Better late than never! I do this tag every year so I couldn’t let it pass me by.
2017 | 2018 | 2019
Question 1 – The best book you’ve read so far in 2020
I mean… the Complete Works of William Shakespeare will be my top ‘book’ of 2020 and you all know that.
The only two novels solidly in with a chance of making my top 10 (god I need my reading to pick up in the second half of 2020 or that top 10 is going to be so bleak) are The Glass Hotel by Emily St. John Mandel and Hamnet by Maggie O’Farrell.

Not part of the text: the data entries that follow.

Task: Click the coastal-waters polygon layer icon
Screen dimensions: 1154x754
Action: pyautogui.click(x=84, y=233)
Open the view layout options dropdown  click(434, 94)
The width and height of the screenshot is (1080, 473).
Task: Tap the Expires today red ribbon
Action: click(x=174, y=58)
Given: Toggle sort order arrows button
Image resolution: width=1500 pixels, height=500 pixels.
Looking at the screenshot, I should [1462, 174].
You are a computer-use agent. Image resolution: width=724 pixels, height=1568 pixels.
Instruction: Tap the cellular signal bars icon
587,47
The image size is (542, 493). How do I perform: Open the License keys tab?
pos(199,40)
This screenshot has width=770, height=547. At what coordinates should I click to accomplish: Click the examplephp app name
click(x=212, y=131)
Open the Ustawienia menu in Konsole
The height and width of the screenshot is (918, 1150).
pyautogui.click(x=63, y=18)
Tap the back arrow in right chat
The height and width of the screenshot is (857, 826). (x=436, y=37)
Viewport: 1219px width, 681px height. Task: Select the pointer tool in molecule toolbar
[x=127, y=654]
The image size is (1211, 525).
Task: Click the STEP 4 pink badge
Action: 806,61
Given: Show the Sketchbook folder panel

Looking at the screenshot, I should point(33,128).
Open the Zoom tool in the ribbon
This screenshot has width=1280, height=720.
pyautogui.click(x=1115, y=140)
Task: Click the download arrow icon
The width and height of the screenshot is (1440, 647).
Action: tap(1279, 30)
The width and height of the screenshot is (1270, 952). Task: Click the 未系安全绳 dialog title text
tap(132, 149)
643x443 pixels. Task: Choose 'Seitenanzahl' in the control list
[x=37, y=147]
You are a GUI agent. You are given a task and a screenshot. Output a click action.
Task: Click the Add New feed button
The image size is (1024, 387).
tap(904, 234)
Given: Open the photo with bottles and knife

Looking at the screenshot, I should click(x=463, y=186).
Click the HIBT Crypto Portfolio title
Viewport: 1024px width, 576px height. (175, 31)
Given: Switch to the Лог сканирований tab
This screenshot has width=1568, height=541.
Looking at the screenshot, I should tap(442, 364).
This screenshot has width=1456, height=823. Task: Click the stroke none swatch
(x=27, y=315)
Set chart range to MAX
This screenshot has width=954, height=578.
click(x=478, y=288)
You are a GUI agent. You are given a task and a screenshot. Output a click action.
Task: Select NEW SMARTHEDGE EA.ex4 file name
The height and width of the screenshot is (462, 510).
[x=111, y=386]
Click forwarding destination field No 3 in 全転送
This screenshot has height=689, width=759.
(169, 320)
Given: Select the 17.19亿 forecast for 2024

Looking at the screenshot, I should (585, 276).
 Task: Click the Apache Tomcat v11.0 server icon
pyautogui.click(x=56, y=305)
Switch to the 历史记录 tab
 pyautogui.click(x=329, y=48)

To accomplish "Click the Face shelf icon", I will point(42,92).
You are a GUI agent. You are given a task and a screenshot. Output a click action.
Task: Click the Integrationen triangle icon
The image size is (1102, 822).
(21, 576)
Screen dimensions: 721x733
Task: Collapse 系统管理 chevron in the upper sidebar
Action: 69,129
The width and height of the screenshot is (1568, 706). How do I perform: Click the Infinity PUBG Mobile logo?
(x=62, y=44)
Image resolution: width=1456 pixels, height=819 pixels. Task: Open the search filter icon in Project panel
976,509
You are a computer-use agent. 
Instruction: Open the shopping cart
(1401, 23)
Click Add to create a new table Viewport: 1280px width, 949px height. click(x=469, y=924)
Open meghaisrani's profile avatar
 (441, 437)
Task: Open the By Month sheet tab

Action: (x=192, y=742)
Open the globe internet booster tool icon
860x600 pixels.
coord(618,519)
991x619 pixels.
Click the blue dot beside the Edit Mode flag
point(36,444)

Question 2 – Your favorite sequel of the year
N/A – I haven’t read a sequel.
Question 3 – A new release that you haven’t read but really want to
SO MANY but toward the top of my list are these three: Real Life by Brandon Taylor (getting to attend his book tour in LA was a wonderful experience!), Luster by Raven Leilani (I don’t think this is quite out yet but I have an ARC, and I have heard NOTHING by good things), and Swimming in the Dark by Tomasz Jedrowski (I don’t have a copy yet, but it sounds ridiculously up my alley).
Question 4 – Most anticipated release for the second half of the year
The Bass Rock by Evie Wyld, The Harpy by Megan Hunter, and Snow by John Banville.
Question 5 – Your biggest disappointment
The Illness Lesson by Clare Beams, Saltwater by Jessica Andrews, Topics of Conversation by Miranda Popkey. Bad, worse, disappointing.
Question 6 – Biggest surprise of the year
Tender is the Flesh by Agustina Bazterrica – surprising in every sense of the word.
But honorable mentions to Kim Jiyoung, Born 1982 which I expected to like in a lukewarm 3.5-4 star kind of way but which I was actually blown away by, and Hysteria by Jessica Gross – another legitimately shocking read.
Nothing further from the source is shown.